Exercise directions:
Below are some entries. Return exactly the lines from the one with "The image size" through the final line, leaving out any pictures.

Listed records:

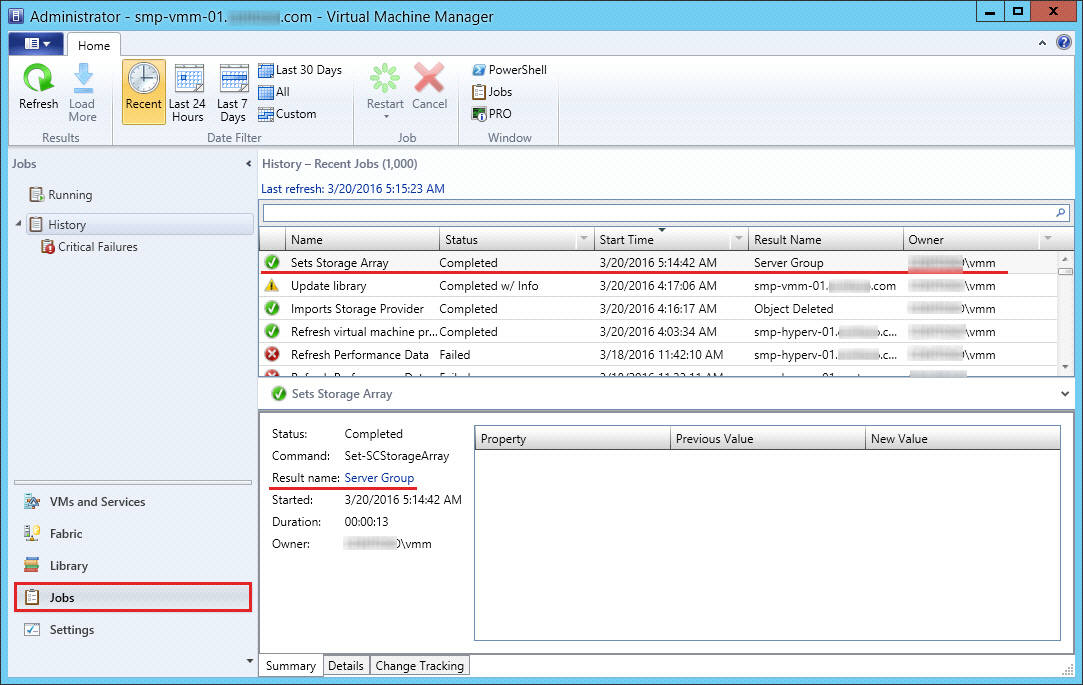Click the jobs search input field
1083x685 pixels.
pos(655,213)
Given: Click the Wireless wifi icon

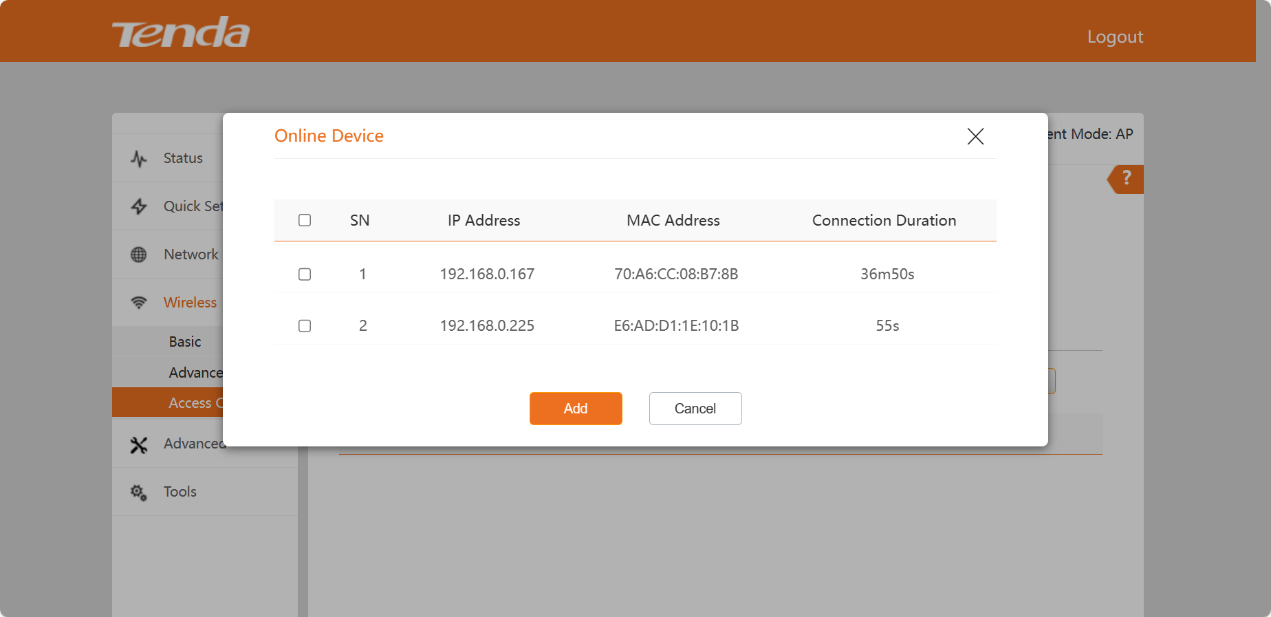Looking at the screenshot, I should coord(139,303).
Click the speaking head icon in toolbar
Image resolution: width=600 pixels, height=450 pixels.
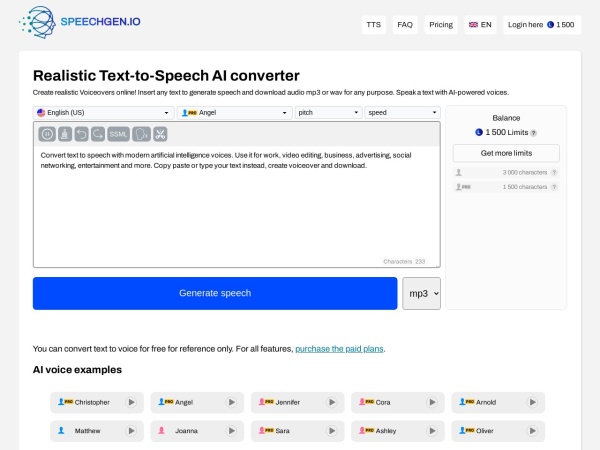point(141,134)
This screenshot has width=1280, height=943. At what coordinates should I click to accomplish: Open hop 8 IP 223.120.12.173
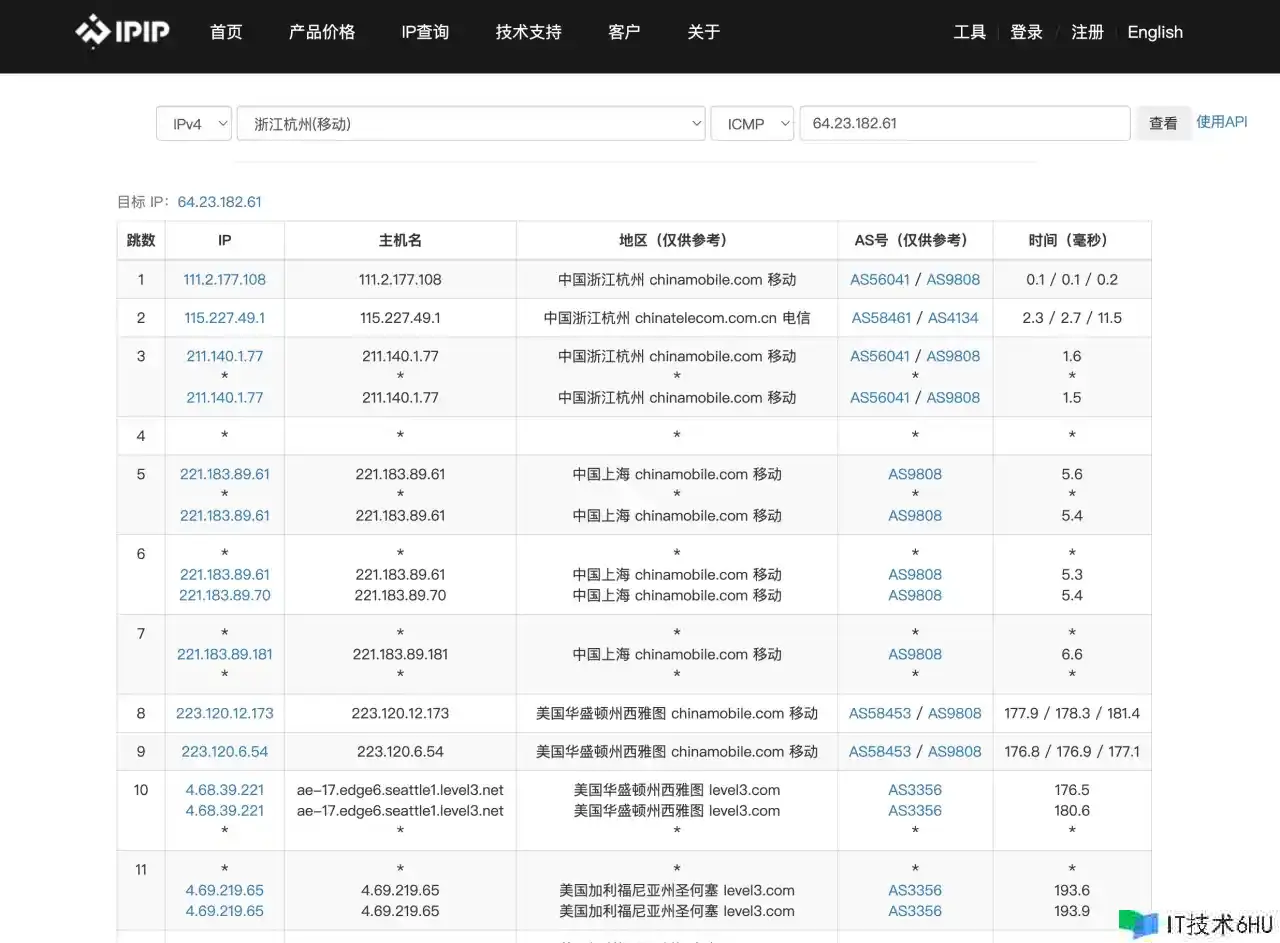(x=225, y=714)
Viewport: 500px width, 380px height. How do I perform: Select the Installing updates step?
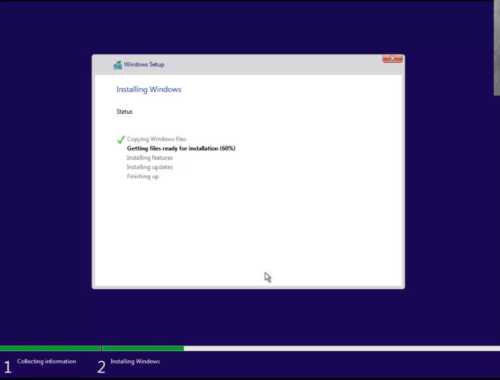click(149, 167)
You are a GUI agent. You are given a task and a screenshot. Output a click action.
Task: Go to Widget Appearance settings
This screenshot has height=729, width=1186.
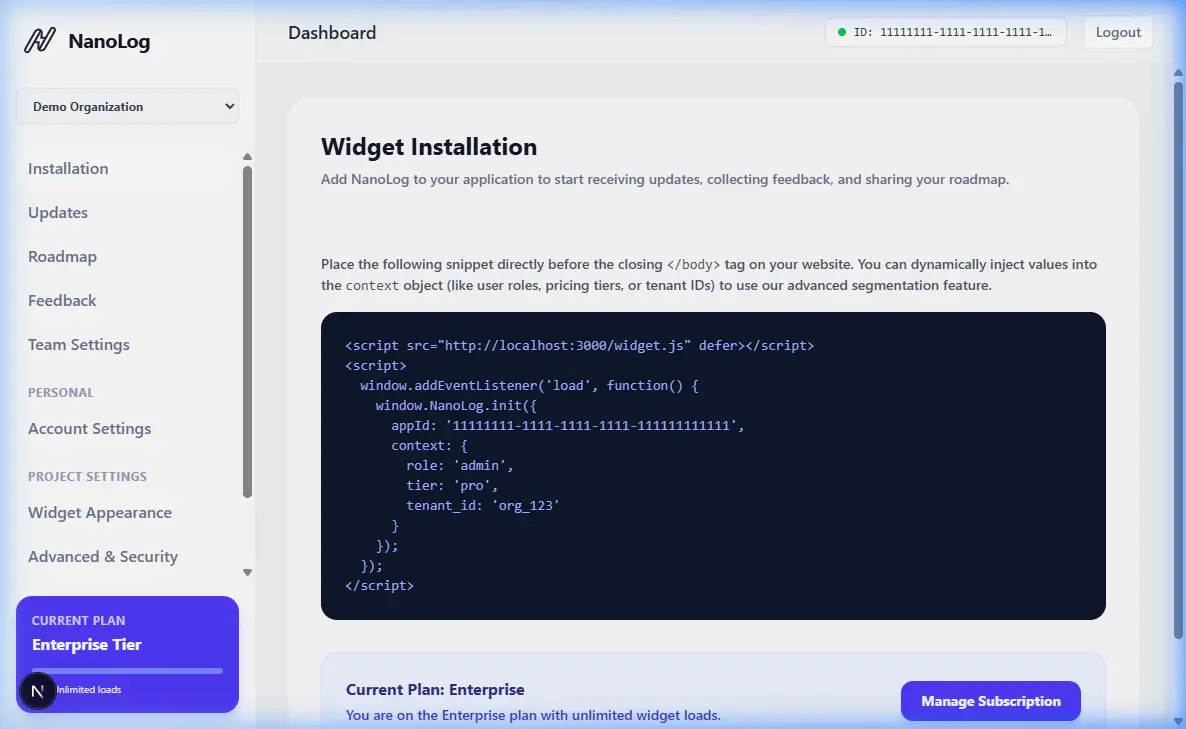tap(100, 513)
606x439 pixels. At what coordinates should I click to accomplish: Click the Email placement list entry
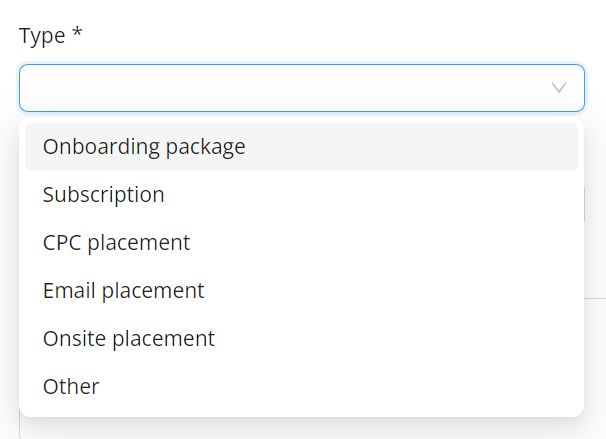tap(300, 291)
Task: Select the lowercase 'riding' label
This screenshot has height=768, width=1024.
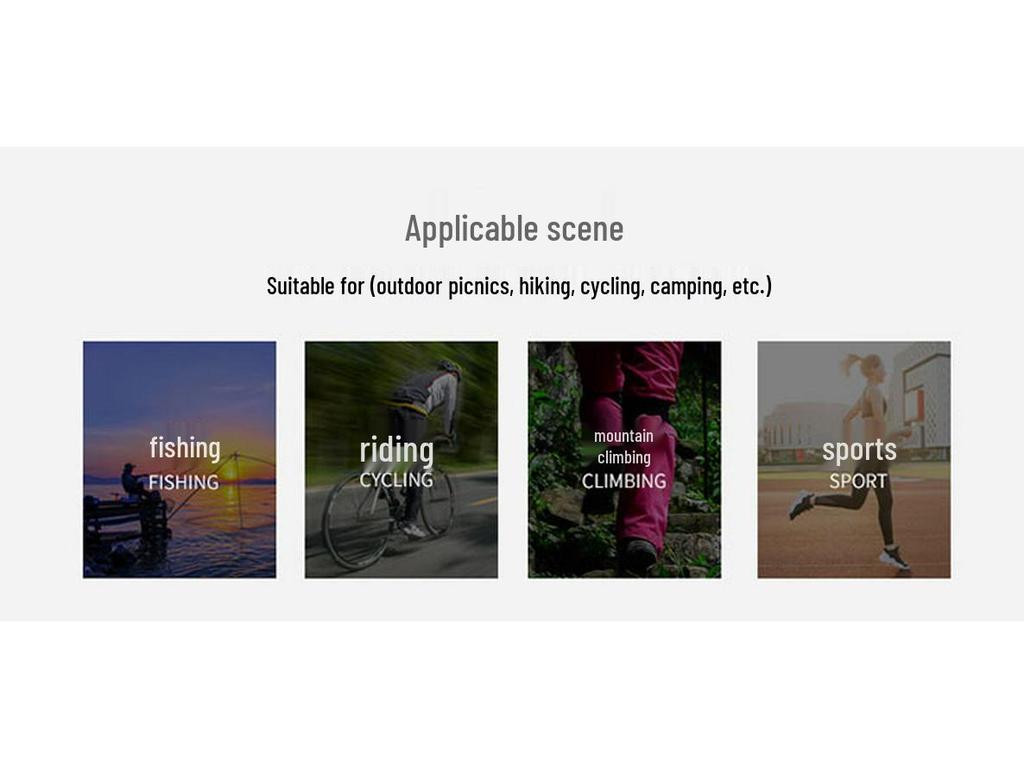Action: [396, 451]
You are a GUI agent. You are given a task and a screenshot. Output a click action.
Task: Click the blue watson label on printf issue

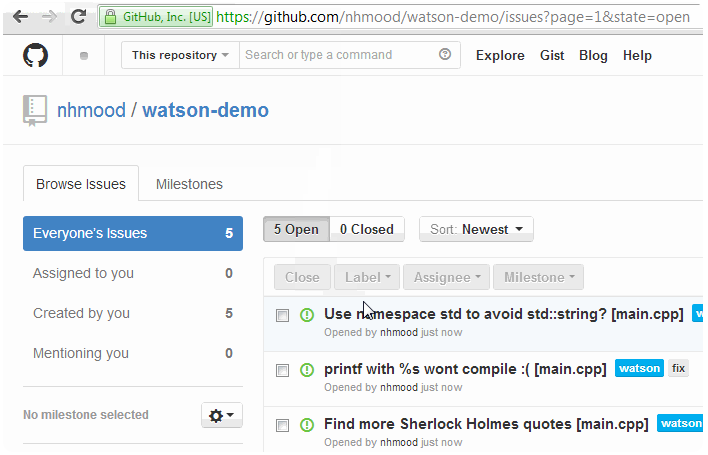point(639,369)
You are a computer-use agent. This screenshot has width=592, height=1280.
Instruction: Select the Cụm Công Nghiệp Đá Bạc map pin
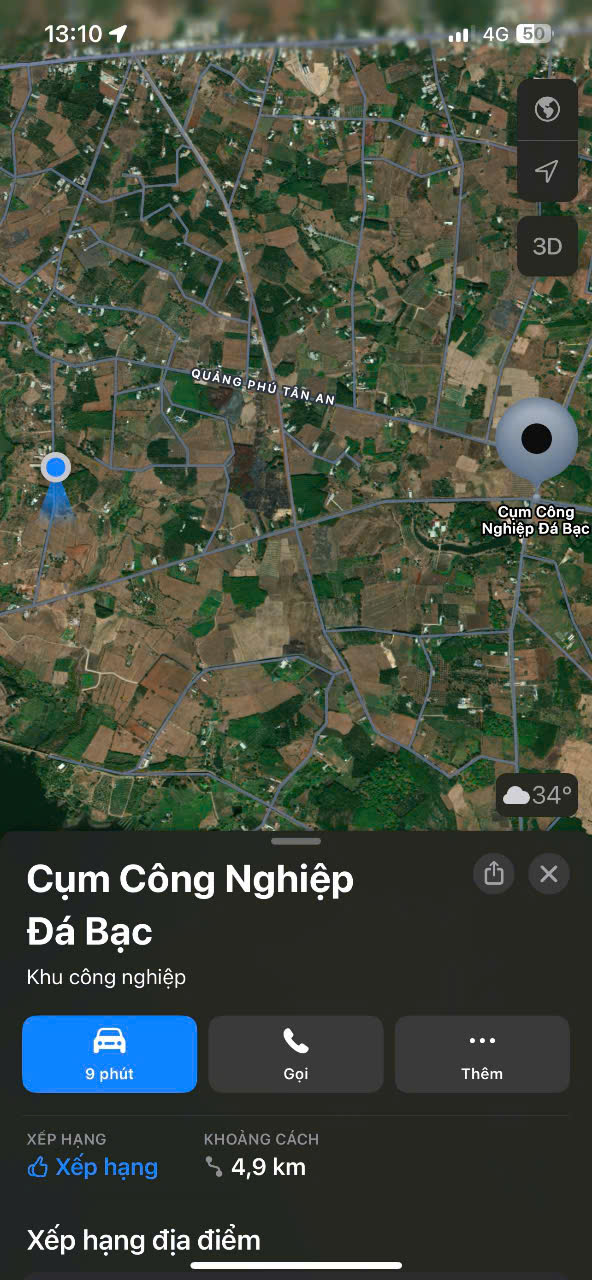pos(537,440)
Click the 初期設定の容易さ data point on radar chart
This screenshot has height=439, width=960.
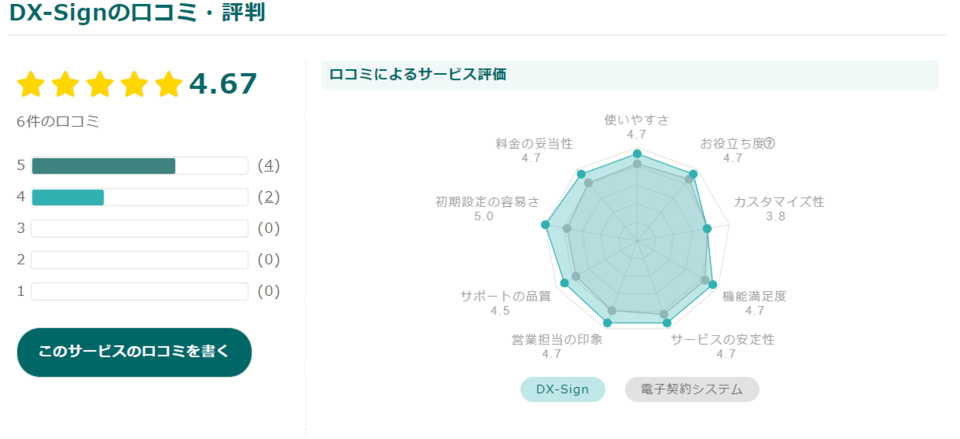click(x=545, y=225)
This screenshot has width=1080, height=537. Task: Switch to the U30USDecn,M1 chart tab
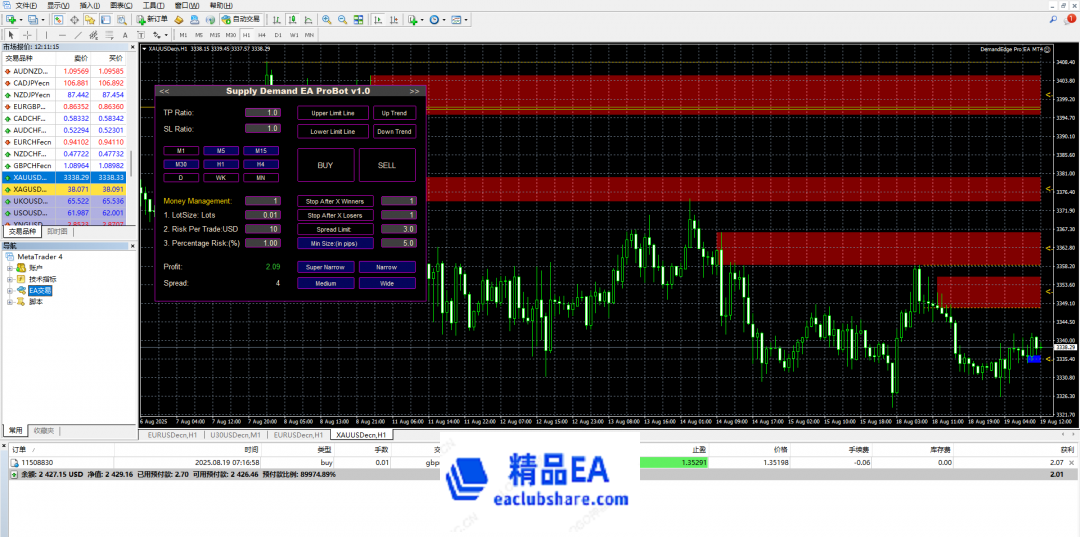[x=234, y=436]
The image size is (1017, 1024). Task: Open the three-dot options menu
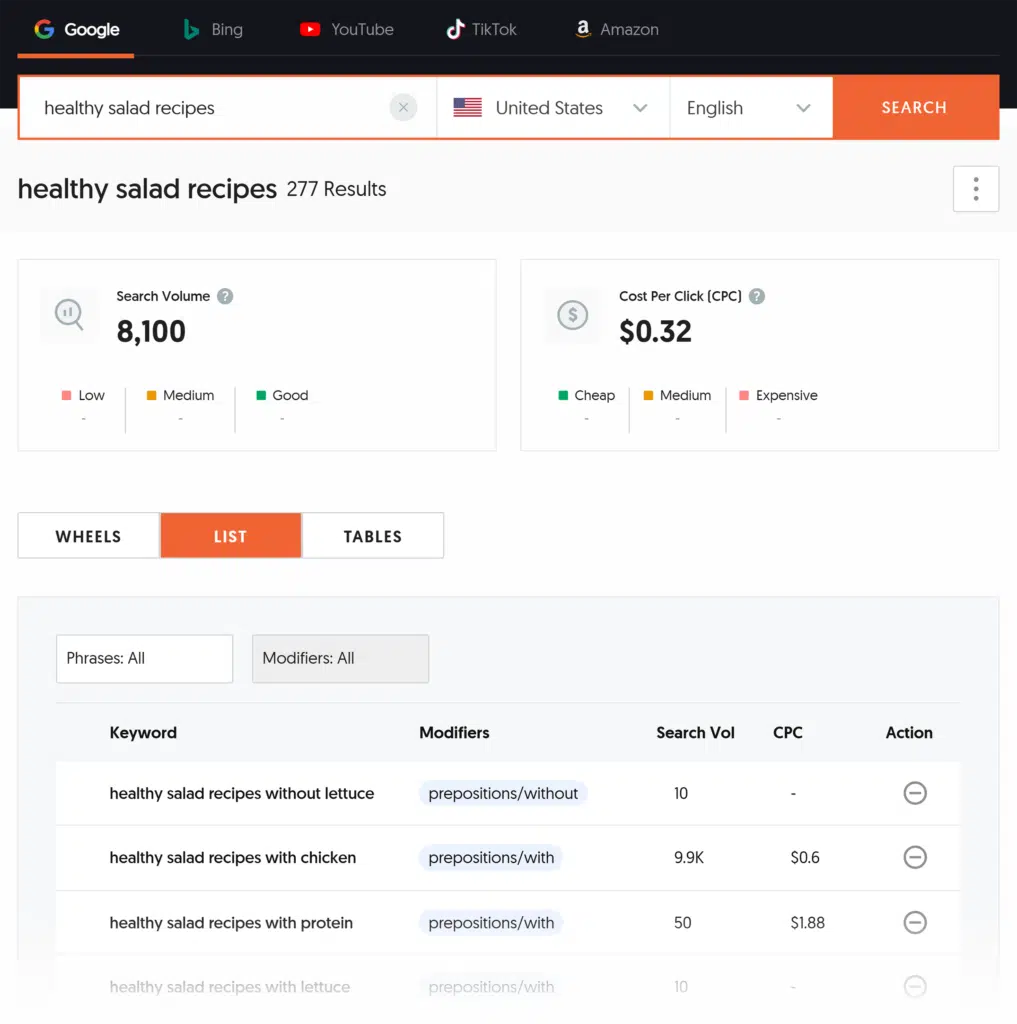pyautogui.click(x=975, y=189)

Response:
The image size is (1017, 1024). Task: Open the three-dot options menu
pyautogui.click(x=975, y=189)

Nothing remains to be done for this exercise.